Psödoeksfoliasyon Glokomu Açık Açılı Glokomdan Nasıl Farklıdır?

Açık açılı glokom genellikle çok yavaş, genellikle yıllar içinde gelişir. Bu kadar yavaş bir süreç olduğu için, genellikle herhangi bir belirti göstermediği için bir süre tanı konulmayabilir.

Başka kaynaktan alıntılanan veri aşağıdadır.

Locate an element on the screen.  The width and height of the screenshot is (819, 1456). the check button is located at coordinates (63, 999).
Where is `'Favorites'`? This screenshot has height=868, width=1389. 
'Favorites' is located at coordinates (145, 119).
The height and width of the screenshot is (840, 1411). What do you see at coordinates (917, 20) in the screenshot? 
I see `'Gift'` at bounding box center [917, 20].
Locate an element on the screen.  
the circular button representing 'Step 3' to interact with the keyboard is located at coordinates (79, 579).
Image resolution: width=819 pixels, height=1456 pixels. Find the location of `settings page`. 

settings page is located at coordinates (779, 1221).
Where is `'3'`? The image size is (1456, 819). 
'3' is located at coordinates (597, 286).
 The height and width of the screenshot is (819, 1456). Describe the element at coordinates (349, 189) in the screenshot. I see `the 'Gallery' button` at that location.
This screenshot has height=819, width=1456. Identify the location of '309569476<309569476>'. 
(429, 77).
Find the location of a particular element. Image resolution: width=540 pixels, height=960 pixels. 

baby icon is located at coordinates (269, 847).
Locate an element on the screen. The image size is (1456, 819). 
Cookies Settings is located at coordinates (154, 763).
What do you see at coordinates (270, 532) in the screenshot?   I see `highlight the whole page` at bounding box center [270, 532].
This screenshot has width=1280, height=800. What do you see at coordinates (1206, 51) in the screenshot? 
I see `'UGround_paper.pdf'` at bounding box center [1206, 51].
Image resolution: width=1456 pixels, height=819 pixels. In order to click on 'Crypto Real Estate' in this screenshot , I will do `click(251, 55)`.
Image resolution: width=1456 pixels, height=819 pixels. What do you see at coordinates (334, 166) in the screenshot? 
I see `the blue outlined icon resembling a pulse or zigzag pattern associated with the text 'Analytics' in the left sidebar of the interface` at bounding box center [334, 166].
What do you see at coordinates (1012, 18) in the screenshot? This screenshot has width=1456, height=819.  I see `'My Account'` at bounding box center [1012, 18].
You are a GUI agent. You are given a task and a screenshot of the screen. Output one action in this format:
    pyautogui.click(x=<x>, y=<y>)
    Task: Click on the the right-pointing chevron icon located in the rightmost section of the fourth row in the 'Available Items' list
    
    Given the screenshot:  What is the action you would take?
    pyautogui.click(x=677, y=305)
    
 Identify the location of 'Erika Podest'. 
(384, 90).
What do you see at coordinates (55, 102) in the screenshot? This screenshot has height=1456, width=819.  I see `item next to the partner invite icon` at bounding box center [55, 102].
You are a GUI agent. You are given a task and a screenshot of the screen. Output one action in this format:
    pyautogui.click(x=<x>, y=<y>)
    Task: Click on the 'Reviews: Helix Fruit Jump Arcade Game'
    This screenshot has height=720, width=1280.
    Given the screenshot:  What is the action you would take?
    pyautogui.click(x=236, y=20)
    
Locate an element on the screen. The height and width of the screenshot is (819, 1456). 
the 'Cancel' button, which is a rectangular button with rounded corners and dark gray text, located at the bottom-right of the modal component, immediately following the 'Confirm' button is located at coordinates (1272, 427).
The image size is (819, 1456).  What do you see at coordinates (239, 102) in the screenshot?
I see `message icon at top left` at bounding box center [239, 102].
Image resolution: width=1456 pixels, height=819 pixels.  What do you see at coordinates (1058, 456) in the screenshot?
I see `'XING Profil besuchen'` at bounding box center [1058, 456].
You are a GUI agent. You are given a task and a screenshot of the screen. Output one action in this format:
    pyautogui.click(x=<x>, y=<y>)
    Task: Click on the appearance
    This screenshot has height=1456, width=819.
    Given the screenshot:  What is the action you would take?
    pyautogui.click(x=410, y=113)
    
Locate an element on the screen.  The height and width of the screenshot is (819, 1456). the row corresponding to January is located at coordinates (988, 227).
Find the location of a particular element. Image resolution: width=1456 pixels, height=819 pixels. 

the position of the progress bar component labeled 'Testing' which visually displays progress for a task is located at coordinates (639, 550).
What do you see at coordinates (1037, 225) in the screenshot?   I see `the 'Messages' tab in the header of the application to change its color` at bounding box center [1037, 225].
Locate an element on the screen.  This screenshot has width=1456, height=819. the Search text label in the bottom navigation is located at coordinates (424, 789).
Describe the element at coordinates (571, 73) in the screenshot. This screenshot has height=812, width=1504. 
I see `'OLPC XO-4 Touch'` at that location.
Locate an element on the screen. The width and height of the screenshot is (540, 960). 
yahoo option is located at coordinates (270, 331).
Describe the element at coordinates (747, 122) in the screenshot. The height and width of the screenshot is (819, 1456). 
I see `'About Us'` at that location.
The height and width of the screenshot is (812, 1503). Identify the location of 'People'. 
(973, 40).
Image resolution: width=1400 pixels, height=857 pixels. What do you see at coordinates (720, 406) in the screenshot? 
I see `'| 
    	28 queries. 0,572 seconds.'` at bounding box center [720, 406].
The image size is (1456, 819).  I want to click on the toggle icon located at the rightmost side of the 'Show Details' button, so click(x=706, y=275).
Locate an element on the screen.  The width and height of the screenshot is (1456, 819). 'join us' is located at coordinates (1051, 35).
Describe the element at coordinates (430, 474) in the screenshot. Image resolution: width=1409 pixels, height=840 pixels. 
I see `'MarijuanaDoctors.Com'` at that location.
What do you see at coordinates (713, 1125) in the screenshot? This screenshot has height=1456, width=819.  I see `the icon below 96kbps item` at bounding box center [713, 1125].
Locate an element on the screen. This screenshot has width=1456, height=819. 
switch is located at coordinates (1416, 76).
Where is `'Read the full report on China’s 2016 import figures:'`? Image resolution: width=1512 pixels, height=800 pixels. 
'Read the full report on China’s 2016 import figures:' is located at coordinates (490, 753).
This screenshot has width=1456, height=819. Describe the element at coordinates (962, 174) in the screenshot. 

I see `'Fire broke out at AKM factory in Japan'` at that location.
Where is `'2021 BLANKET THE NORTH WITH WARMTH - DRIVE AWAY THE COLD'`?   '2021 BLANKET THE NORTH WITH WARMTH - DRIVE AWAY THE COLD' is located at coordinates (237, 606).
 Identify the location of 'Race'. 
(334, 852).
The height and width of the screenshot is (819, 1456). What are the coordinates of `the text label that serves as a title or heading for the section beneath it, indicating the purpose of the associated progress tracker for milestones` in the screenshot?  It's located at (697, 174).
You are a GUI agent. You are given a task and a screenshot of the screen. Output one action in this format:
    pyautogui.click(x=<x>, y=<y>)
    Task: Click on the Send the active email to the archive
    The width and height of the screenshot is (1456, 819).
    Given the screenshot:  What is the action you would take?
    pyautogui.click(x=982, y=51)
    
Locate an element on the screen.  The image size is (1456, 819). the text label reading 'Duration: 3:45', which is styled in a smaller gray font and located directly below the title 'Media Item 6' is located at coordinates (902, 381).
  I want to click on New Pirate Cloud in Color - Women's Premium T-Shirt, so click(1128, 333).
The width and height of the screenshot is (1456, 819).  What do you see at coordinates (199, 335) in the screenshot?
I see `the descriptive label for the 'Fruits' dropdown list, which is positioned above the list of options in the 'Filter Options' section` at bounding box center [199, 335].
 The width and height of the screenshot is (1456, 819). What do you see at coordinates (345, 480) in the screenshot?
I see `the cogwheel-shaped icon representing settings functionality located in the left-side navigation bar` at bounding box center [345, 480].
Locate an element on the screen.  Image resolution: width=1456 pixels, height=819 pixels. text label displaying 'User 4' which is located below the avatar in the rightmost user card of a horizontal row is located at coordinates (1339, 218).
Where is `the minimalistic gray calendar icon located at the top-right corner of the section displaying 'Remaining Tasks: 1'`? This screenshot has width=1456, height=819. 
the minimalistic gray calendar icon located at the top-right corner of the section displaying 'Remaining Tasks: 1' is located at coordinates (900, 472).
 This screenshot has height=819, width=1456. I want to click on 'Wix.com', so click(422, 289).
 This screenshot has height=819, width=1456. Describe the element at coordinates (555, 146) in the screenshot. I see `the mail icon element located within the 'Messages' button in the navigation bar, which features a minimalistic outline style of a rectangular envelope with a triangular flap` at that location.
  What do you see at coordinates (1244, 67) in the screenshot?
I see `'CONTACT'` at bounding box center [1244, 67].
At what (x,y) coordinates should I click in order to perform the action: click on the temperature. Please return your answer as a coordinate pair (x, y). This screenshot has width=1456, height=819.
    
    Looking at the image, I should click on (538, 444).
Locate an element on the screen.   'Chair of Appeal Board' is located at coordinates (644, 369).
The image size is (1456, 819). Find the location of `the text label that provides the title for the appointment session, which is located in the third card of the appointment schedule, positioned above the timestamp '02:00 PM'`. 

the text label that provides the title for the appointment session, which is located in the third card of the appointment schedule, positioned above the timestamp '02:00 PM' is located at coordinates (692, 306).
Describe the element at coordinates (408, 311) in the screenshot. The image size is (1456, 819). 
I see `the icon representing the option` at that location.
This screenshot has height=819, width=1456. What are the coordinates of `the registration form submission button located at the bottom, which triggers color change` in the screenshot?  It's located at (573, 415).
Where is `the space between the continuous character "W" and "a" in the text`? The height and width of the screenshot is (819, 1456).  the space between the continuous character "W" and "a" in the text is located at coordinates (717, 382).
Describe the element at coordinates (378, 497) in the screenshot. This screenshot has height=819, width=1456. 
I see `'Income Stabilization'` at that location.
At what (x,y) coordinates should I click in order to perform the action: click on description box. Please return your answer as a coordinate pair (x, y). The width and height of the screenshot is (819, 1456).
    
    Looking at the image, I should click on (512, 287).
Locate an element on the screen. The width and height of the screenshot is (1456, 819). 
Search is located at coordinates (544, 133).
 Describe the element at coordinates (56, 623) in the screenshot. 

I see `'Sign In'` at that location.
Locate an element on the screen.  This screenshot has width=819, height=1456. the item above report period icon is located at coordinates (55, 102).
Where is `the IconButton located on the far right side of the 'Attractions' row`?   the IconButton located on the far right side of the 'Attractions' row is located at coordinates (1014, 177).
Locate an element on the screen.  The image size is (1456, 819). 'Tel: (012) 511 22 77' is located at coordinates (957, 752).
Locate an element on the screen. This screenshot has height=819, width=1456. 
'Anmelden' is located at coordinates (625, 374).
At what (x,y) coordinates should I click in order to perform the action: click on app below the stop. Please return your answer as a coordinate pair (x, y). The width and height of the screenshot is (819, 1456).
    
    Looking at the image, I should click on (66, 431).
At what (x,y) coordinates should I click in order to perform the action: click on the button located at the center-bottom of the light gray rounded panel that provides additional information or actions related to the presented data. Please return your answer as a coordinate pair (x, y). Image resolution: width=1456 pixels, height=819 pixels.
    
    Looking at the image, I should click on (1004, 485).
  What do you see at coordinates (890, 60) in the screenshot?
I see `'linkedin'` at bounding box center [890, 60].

Düzenli olarak glokom taramaları yapılmadığı sürece yıllarca tedavi edilmeyebilir.


Psödoeksfoliatif glokom çok daha farklıdır çünkü göz basıncı çok daha hızlı yükselir, potansiyel olarak görme kaybı yaratması daha hızlı olmalıdır. Göz tansiyonu çok daha hızlı yükselme eğilimindedir ve durum daha hızlı ilerler. Normal glokom tedavisi, psödoeksfolyatif glokom ile başarısız olma eğilimindedir. Hastalık sürecinin erken safhalarında genellikle cerrahi müdahaleye ihtiyaç vardır.

Tedaviler

Psödoeksfoliasyon glokomu, açık açılı glokom ile hemen hemen aynı şekilde tedavi edilir. İlk olarak, çoğu göz doktoru, göz basıncını güvenli bir seviyeye düşürmek için göze damlatılan topikal tıbbi göz damlaları reçete eder. İlaçlar yeterli gelmiyorsa lazer ve cerrahi işlemler denenir.